#### Passage provided
::::::::

There was a lot of chatter last week about the “Series A Crunch”. It started with this post and has stirred a bunch of commentary. The gist of the story is that there has been a significant increase in seed stage investments activity over the last 2 years, and many companies are now coming back into to the market for their next round of financing. The problem is that the availability of series A dollars has not expanded – in fact, it has contracted. As a result, there is going to be a bloodbath of dead companies in the next 6-12 months.
Like most things in the tech blogosphere, reports of this crunch are somewhat exaggerated. I think it is indeed true that there have been more seed stage companies funded in the last couple years, and that will lead to a relatively more crowded series A fundraising market right now. But the repercussions of this are not as dramatic as some people are reporting, and for most investors, it’s going to be business as usual. Here are a couple sub-points to hopefully bring a bit of sense to this discussion.
First: This is nothing extraordinary and comes to no surprise. Investors who have been in the early-stage investing game for some time know that markets come and go. Sectors get hot one day, and less interesting the next. Smart investors don’t try to time the market. Instead, they try to maintain a steady investment pace, and create diversity across time (a form of diversity which is often overlooked). Although the next few quarters may be somewhat more challenging for seed stage companies to raise their next round, it probably means that it’s a great time to be making new seed investments as other investors are distracted tending to their portfolios.

::::::::

#### Exercises
[1] Answer these questions from the post on the Series A crunch:
(a) Over what period has seed stage investment activity increased significantly?
(b) Within what time span does the crunch story predict a bloodbath of dead companies?
(c) Instead of timing the market, what pace do smart investors try to maintain?
[2] From the post on the Series A crunch, pull out everything from "Like most things" down to "to this discussion.", character for character.
[3] Decide whether each statement agrees with the post on the Series A crunch. Answer yes or no, and quote the words from the post that settle it.
(a) The availability of series A dollars has expanded.
(b) The writer expects business as usual for most investors.
(c) Smart investors try to time the market.

#### Supplied information
::::::::

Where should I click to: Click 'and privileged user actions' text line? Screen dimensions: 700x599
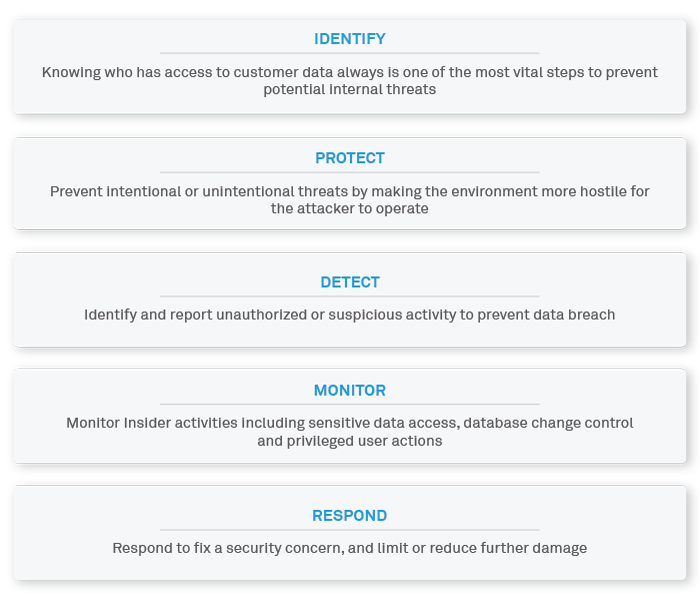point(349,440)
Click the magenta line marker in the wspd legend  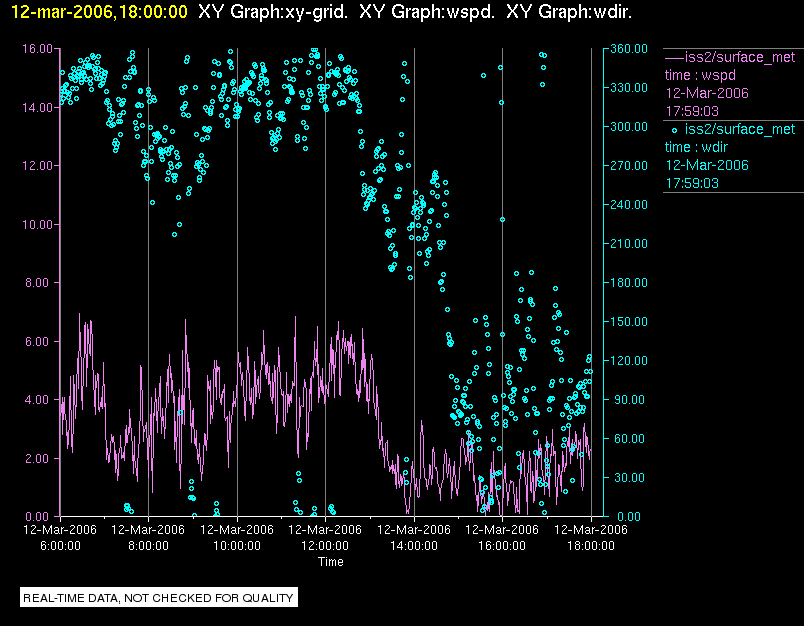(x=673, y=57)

::::::::

#### Per-task answers
[1]
(a) The last 2 years.
(b) The next 6-12 months.
(c) A steady investment pace.

[2]
Like most things in the tech blogosphere, reports of this crunch are somewhat exaggerated. I think it is indeed true that there have been more seed stage companies funded in the last couple years, and that will lead to a relatively more crowded series A fundraising market right now. But the repercussions of this are not as dramatic as some people are reporting, and for most investors, it’s going to be business as usual. Here are a couple sub-points to hopefully bring a bit of sense to this discussion.

[3]
(a) No: "the availability of series A dollars has not expanded – in fact, it has contracted"
(b) Yes: "for most investors, it’s going to be business as usual"
(c) No: "Smart investors don’t try to time the market."